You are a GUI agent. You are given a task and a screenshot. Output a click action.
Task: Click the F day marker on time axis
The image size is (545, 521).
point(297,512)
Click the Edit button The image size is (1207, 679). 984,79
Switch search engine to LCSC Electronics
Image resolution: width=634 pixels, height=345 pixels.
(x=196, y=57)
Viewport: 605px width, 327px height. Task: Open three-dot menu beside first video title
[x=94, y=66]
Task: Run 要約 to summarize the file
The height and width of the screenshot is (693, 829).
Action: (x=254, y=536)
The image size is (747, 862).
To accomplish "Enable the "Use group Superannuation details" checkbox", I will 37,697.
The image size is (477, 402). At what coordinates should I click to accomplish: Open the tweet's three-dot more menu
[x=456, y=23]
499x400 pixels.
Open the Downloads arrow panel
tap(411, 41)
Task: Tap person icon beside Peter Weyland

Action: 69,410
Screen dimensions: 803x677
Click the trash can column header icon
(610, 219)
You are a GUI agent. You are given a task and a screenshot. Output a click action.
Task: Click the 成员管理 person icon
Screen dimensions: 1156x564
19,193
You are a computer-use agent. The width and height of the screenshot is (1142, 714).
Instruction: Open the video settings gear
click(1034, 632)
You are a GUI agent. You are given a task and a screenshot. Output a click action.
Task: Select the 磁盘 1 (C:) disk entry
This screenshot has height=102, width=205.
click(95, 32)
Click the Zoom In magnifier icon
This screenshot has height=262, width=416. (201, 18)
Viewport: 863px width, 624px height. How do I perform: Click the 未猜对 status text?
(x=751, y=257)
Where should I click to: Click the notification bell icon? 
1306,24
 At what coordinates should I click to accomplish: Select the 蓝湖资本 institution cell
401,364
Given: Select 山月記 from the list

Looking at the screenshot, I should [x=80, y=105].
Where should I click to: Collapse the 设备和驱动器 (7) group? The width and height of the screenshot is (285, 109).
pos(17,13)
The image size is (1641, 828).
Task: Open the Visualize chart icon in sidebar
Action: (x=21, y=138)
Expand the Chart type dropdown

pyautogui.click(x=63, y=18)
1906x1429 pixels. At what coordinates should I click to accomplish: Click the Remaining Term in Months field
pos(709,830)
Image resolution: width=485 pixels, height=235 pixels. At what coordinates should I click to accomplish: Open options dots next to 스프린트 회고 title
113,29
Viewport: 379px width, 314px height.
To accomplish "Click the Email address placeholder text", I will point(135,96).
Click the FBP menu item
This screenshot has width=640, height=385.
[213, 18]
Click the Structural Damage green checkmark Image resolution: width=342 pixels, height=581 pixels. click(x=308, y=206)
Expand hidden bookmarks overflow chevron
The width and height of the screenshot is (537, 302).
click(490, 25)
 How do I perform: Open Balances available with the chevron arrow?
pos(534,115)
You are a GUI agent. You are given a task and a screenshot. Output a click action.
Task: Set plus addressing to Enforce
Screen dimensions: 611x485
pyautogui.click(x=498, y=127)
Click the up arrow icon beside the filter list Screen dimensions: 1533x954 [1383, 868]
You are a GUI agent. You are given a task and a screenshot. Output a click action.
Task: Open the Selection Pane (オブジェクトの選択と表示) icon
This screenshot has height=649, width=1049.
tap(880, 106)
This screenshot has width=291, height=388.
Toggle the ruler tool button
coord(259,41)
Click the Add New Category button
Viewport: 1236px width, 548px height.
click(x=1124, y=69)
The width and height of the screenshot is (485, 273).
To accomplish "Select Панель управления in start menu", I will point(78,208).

▬▬▬▬▬▬

*Given exercise*
Copy out the items from the line containing "How do I perform: Open" through the last item, requests included, and add 143 to every coordinate in the answers.

*Written response*
 How do I perform: Open Balances available with the chevron arrow?
pos(677,258)
You are a GUI agent. You are given a task and a screenshot. Output a click action.
Task: Set plus addressing to Enforce
Screen dimensions: 611x485
pyautogui.click(x=641, y=270)
Click the up arrow icon beside the filter list Screen dimensions: 1533x954 [1526, 1011]
You are a GUI agent. You are given a task and a screenshot. Output a click action.
Task: Open the Selection Pane (オブジェクトの選択と表示) icon
This screenshot has height=649, width=1049.
tap(1023, 249)
This screenshot has width=291, height=388.
Toggle the ruler tool button
coord(402,184)
Click the Add New Category button
Viewport: 1236px width, 548px height.
click(x=1267, y=212)
The width and height of the screenshot is (485, 273).
To accomplish "Select Панель управления in start menu", I will point(221,351).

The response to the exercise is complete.